Lot 112

AN ILLUSTRATION TO THE SAT SAI OF BIHARI: MALE FIGURES BY A FOUNTAIN WITH AN ATTENDANT
INDIA, DATIA, CIRCA 1780







Auction: 10 June 2026 from 14:00 BST
Description
gouache on paper heightened with gold on paper, within a dark blue margin with white margin rules, inscribed with two lines of devanagari script in white, illustrating two noblemen in gold turbans, standing side by side next to a fountain wearing transparent jamas over red, blue and gold pantaloons, an attendant dressed in orange and white robes stands behind them, all set in front of a green hillside with trees and shrubs and blue sky, verso with three lines of red and black devanagari, mounted, glazed and framed
Dimensions
Folio 22.6cm x 23.9cm
Footnote
This refined composition portrays two noblemen strolling in close embrace across the marble terrace of a sandstone fountain, their gazes fixed deeply upon one another. The moment carries a subtle sensuality and a quiet sense of romance. An attendant stands to the left, while in the background, gentle hills stretch into the distance, scattered with trees.
The Sat Sai, or “Seven Hundred” couplets (1662) by Bihari Lal, is a Hindi poetic work that explores the many emotional states of lovers, much like Keshav Das’s Rasikapriya (1581). While some verses celebrate Krishna, others depict anonymous lovers, shifting between the divine and the worldly.
According to Stuart Cary Welch and Milo Cleveland Beach, Datia in Bundelkhand - an eastern region of Central India - was granted as a fief in 1626 to Bhagwan Rao, the son of Birsingh Deo. A Ragamala series from the early eighteenth century may have originated there, while inscribed works from the reign of Rao Indrajit reveal a synthesis of Mughal influences and earlier Central Indian traditions. Portraits of Rao Shatrujit - during whose reign the present painting was most likely produced - are published in N. C. Mehta, Studies in Indian Painting (1928).

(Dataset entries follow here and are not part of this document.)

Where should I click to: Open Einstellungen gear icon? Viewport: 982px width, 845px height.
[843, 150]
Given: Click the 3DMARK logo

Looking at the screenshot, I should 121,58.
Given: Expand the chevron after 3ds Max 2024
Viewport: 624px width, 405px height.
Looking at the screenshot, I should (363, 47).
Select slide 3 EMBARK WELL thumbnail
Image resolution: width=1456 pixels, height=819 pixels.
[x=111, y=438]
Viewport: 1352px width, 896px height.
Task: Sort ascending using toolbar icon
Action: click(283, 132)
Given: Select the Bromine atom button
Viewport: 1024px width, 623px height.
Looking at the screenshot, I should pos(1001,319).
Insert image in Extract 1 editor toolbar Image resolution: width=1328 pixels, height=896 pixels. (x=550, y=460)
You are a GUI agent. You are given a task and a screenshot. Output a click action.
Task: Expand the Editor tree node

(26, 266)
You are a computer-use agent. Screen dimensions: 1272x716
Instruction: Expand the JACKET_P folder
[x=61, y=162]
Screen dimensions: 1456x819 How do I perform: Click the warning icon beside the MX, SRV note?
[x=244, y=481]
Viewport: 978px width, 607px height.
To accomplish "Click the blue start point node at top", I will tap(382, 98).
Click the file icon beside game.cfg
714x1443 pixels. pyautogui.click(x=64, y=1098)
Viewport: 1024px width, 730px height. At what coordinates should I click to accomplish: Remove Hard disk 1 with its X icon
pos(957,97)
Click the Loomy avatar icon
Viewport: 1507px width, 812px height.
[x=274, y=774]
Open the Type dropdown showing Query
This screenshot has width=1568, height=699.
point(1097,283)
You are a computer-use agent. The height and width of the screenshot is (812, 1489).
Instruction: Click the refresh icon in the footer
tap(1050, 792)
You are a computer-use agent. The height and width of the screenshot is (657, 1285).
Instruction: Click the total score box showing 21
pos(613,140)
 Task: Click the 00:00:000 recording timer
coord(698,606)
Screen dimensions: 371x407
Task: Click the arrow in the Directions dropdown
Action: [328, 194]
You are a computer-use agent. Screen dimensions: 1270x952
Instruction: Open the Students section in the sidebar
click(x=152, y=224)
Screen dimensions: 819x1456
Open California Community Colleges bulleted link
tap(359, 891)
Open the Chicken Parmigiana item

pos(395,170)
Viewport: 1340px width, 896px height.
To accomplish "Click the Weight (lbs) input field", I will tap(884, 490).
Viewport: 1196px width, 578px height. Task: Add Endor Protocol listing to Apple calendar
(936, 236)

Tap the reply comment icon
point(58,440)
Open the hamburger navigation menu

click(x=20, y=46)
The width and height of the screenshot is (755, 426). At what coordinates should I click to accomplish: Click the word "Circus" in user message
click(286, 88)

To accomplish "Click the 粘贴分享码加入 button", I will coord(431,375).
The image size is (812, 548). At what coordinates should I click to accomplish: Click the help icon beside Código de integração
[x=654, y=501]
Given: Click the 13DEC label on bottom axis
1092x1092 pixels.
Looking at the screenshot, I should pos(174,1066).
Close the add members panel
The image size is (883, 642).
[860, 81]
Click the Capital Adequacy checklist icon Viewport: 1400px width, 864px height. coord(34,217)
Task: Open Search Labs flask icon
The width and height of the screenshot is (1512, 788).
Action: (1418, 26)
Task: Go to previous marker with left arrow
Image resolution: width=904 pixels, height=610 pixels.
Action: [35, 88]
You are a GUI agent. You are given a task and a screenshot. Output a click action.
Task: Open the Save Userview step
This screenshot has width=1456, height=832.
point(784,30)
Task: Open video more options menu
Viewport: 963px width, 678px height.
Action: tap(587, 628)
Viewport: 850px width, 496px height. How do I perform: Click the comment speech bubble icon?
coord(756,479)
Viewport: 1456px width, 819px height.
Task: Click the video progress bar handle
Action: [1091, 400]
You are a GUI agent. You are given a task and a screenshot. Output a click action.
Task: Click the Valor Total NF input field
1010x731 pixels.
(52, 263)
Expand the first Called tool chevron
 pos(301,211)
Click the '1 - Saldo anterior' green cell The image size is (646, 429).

For other examples of this Sat Sai series, see Stella Kramrisch, Painted Delight: Indian Paintings from Philadelphia Collections, 1986, pp. 102 and 178, no. 95; Stan Czuma, Indian Art from the George P. Bickford Collection, 1975, no. 75, Stuart Carey Welch and Milo Cleveland Beach, Gods, Thrones and Peacocks, 1965, no. 43. For a painting from a closely related, earlier Sat Sai series, dating to circa 1750, see W. G. Archer and Edwin E. Binney, 3rd, Rajput Miniatures from the collection of Edwin Binney, 3rd, 1968, p. 65, no. 50.